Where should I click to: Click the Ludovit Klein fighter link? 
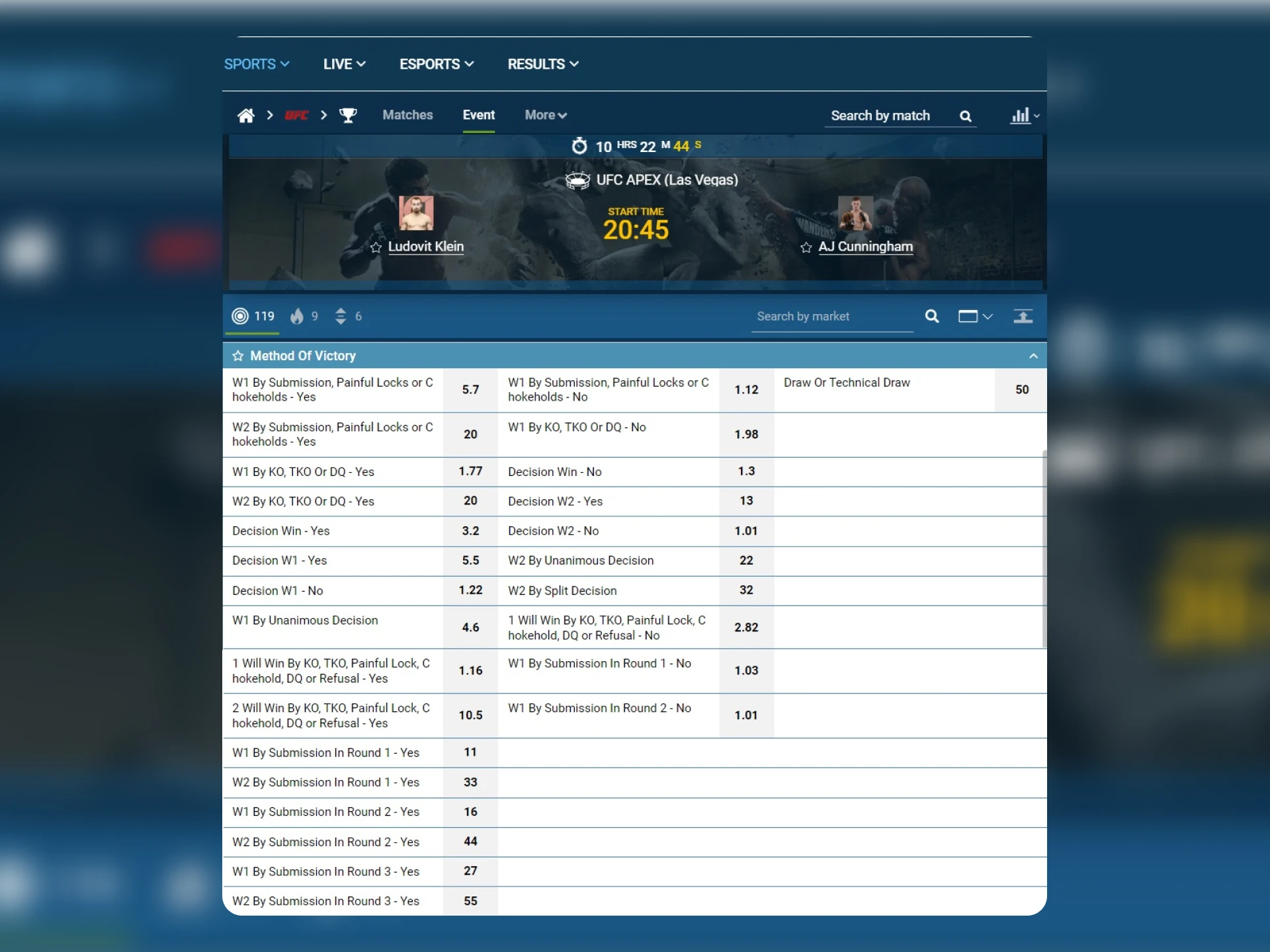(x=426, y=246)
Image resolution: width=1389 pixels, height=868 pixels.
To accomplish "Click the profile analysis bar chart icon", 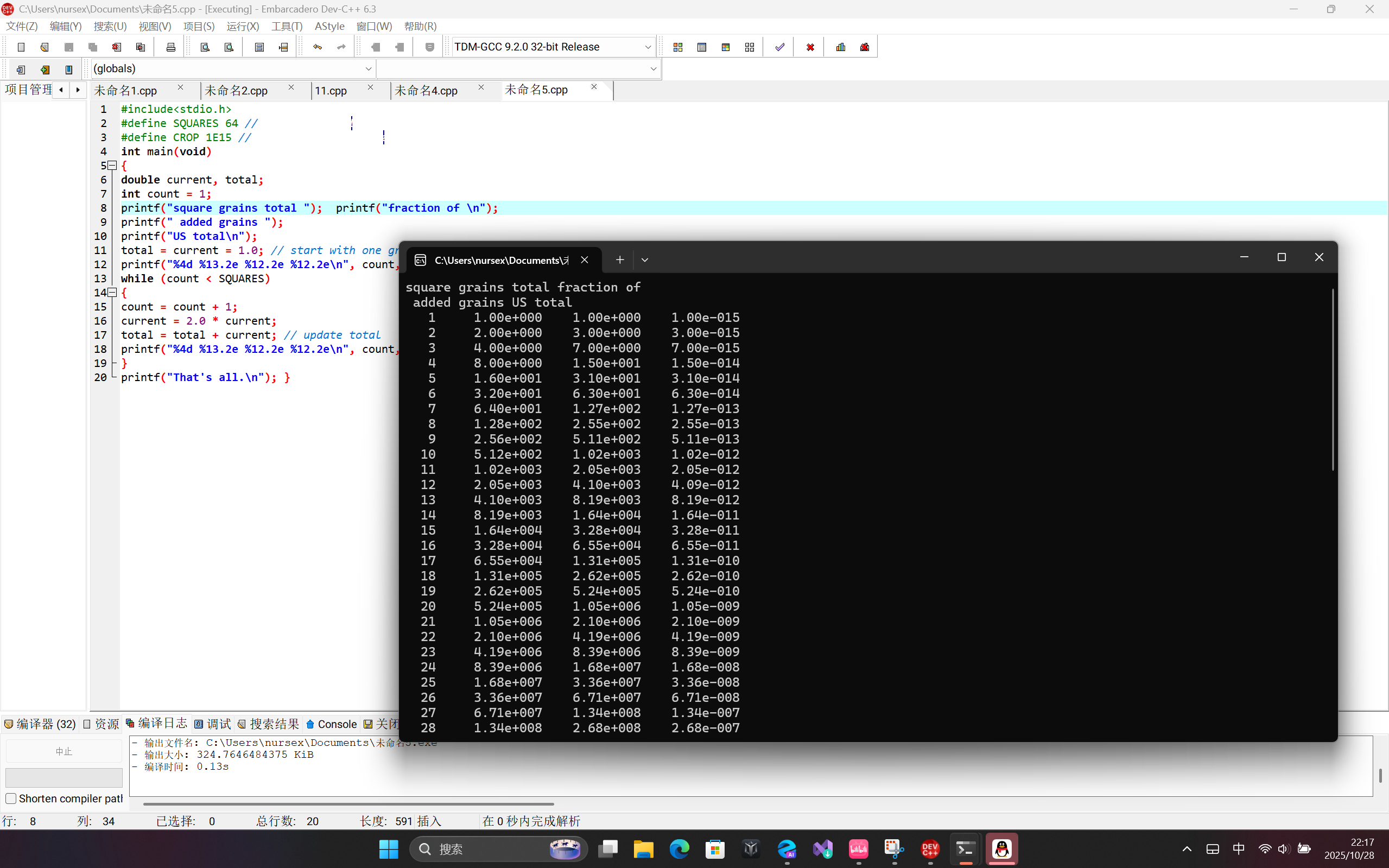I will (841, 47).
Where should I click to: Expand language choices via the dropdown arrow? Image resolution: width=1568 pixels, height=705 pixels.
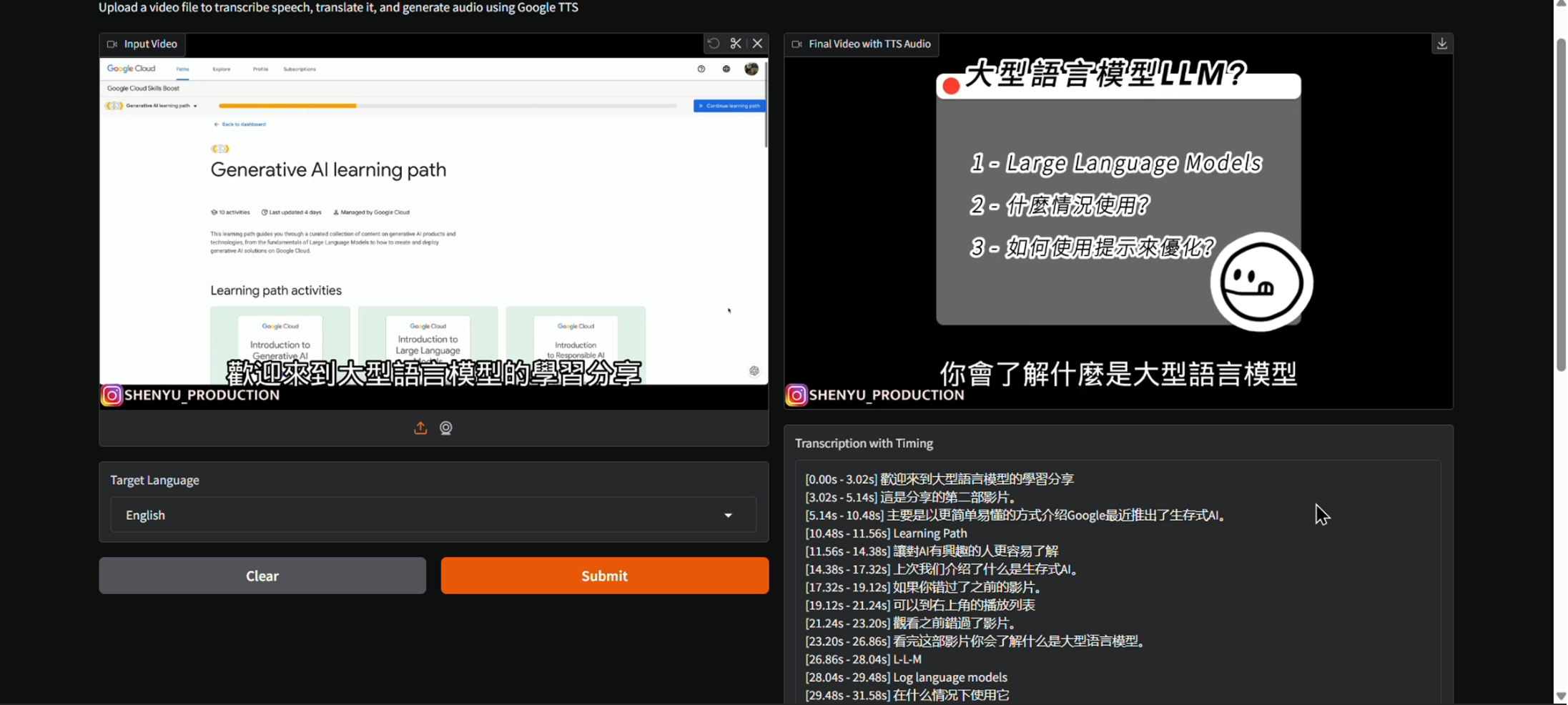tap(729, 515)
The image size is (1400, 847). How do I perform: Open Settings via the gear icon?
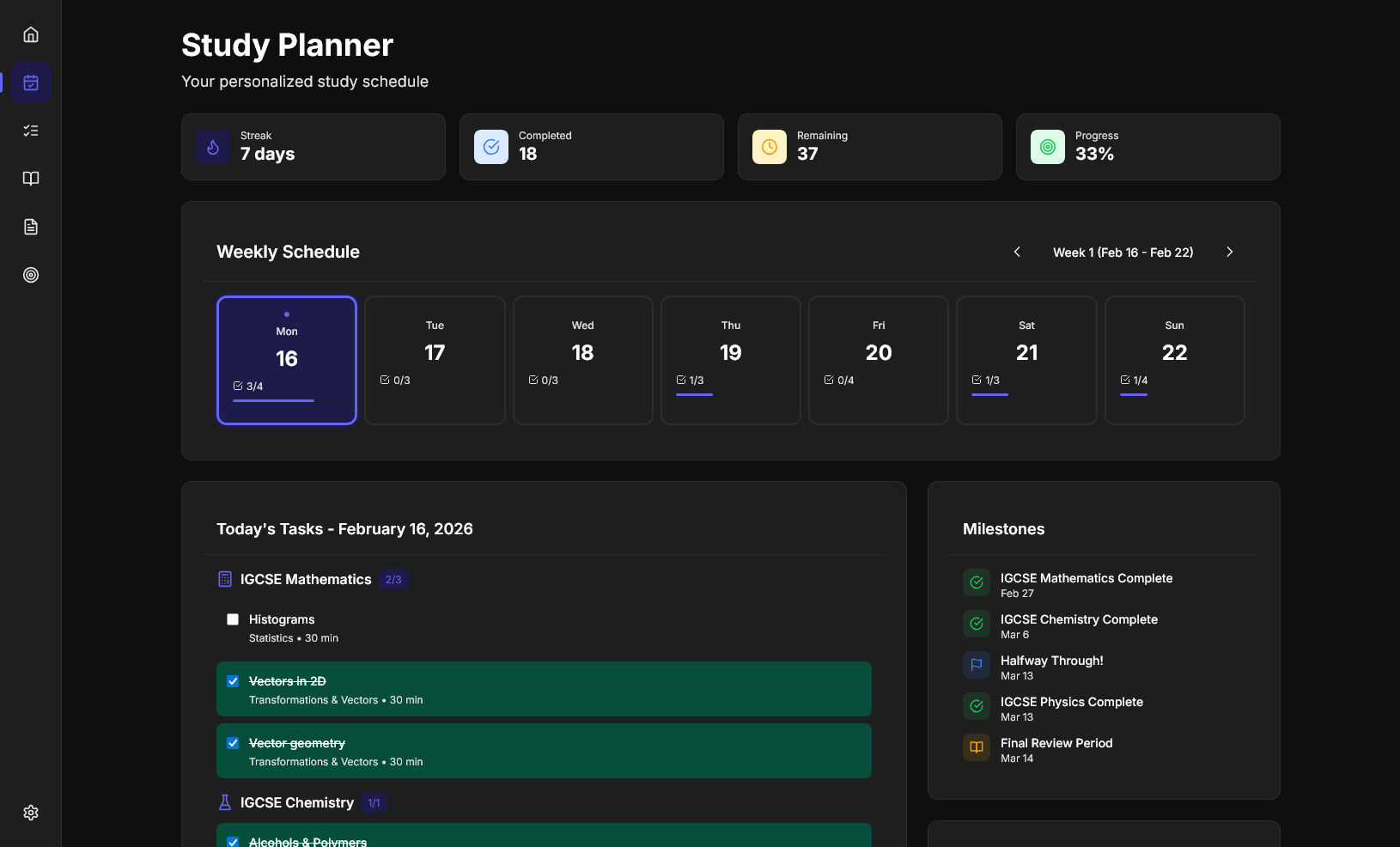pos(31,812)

Your assignment ::
Begin with the line containing "The image size", stop at the last line of the records above, and copy every line in between exactly, both ends included, with no pictures.

Exercise output ::
The image size is (1400, 847). How do I perform: Open Settings via the gear icon?
pos(31,812)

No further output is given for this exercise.